Your epithalamium is showing
Adam O'Riordan takes Guardian readers on a tour through epithalamia (no x-rays or invasive surgery required.) Though it sounds more like an obscure piece of anatomy you never knew existed until you embarrassingly managed to strain it while mowing the lawn, the epithalamium is "a handsome but disconcertingly formal word meaning simply a poem for a bride or bridegroom, from the Greek 'thalamos' or 'wedding chamber.'"
Citing John Donne as the most well known composer of these (usually) celebratory verses, O'Riordan offers comfort to those who find the institution of marriage less universally joyful—perhaps strange, worthy of subversion, or needing an outsider's perspective in the form of the unrequited lover. Running through a survey of wedding poems by Seamus Heaney, Roddy Lumsden, Louise Glück, Sappho, Michael Longley, Donald Hall, and Sir Thomas Wyatt among others, he finds a surprisingly wide range of variations on the theme:
Poetry has an ability to invest ceremony and exchange with a deeper meaning, but it can also subvert their value. In Third Day of the Honeymoon, Jean Sprackland has a new wife lose her ring in the sea, only for her husband to tell her: "Never mind, I'll buy you another. / For now, she's properly naked at last." Meanwhile, Jacob Polley's brooding, Gothic Dor Beetle declares: "Scavenger on slug flesh, shit-eater, / I wear you on my wedding finger", demanding: "At the end of love, start burrowing."

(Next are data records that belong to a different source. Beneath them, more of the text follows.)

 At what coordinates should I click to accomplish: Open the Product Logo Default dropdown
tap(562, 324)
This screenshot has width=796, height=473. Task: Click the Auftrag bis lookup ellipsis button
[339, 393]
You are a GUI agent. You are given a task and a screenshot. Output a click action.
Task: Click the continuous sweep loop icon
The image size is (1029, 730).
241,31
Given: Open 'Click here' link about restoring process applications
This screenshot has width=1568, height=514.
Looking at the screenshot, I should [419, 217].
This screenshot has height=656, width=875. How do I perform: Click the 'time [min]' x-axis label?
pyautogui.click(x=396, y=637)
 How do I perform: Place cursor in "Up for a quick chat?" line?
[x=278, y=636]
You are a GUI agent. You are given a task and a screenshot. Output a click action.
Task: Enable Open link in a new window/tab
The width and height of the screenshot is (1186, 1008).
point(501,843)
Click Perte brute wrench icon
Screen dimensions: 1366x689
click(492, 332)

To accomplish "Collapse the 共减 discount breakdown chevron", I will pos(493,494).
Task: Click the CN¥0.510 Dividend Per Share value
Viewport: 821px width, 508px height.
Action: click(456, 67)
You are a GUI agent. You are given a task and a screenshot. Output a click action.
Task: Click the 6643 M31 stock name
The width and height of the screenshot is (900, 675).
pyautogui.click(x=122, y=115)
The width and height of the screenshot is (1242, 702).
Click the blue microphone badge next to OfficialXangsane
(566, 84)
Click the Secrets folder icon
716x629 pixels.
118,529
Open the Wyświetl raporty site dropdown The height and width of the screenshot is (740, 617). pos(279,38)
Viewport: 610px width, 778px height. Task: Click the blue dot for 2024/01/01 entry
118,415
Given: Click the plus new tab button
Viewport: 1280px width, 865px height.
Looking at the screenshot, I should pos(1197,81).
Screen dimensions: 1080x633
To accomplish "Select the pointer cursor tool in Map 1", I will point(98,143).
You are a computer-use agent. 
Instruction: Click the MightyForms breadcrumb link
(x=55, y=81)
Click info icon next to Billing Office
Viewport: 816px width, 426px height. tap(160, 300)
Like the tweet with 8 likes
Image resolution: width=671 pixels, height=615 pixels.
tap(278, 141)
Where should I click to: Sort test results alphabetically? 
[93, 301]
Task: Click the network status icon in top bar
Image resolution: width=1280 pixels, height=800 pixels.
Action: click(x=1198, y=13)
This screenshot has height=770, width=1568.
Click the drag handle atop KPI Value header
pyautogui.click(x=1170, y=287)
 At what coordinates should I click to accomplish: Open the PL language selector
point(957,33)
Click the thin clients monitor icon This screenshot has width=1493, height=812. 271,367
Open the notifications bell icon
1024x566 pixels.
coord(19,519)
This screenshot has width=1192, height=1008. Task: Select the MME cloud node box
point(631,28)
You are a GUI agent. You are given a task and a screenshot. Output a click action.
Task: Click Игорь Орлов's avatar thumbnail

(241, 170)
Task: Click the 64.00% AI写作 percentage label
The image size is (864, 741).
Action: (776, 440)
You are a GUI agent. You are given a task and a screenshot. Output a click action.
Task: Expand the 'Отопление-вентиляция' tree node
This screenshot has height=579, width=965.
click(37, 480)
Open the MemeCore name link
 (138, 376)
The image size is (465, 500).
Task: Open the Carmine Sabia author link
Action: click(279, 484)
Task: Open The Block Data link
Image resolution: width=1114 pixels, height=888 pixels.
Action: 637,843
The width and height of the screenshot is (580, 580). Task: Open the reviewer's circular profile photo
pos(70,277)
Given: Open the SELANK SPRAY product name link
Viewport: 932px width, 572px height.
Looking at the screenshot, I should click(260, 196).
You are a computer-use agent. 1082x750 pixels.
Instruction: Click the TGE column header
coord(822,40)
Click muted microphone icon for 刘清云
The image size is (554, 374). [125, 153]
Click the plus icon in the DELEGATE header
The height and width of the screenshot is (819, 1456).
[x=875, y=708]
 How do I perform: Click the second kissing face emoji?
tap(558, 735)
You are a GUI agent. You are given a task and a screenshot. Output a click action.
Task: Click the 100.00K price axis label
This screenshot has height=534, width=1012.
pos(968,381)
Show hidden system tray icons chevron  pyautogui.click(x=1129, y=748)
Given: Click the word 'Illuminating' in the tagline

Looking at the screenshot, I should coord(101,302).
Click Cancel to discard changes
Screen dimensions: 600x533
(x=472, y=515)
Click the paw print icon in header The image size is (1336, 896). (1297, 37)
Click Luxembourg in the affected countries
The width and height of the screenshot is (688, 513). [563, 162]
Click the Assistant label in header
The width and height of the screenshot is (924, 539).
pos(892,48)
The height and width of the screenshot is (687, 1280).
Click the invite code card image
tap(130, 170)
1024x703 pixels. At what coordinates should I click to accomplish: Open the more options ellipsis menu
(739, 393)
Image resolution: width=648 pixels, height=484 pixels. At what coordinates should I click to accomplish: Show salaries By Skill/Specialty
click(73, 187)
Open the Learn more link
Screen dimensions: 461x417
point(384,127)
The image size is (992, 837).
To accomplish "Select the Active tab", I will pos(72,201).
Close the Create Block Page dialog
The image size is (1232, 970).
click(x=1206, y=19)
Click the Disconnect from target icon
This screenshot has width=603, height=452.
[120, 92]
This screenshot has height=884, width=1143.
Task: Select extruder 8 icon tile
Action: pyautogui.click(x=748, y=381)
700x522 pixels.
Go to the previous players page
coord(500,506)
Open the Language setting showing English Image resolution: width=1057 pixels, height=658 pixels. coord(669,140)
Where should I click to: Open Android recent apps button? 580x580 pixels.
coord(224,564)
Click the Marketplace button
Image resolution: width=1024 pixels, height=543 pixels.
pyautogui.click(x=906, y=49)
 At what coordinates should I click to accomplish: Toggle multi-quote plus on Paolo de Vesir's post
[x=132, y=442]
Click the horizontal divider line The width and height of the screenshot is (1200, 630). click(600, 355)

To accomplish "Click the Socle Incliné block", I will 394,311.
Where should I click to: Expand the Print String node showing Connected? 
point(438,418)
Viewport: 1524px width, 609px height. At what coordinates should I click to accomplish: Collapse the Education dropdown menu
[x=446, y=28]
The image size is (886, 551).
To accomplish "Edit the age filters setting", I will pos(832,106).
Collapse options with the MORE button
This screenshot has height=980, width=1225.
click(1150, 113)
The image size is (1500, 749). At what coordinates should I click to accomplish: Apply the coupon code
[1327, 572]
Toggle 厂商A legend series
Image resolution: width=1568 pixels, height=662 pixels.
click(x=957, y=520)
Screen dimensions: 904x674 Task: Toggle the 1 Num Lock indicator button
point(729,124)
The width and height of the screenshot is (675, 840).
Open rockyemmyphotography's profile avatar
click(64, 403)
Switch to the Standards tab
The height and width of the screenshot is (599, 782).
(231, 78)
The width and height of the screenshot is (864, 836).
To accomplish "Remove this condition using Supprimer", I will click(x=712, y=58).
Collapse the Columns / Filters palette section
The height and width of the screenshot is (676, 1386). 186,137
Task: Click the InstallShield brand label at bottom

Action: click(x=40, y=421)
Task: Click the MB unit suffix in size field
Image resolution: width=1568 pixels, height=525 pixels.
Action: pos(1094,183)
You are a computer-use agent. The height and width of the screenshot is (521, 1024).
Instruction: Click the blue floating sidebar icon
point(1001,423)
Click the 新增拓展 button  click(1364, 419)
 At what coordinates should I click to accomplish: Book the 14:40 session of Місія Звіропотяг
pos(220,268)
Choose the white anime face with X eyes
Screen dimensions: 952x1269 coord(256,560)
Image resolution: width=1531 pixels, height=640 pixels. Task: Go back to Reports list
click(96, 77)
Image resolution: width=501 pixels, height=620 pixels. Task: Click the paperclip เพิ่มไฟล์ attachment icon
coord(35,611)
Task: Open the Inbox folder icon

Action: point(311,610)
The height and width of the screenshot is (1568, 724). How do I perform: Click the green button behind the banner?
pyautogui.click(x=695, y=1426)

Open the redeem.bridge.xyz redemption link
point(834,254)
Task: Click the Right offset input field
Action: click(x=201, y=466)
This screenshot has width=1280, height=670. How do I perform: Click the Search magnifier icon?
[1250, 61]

Poetry can destabilise, emphasise or simply make us reconsider the value of customs and traditions involved in a wedding. Nick Laird's Estimates, from his collection On Purpose, offers a compelling alternative to having "two hundred friends to watch / you wear the white and walk the aisle". The voice in the poem suggests they "motor north" and "pull in somewhere … kill the engine, wait, listen / to a late-night country music station, / split bars of dark and fruit-&-nut, sip amaretto from the lid, skin up, and wake unwashed and cramped / as man and wife".
As to the question of why poetry and marriage are so often linked, O'Riordan makes a proposal of his own:
It strikes me that both the act of reading a poem and the act of marriage are in essence a decision to take certain words seriously - and both require a degree of faith.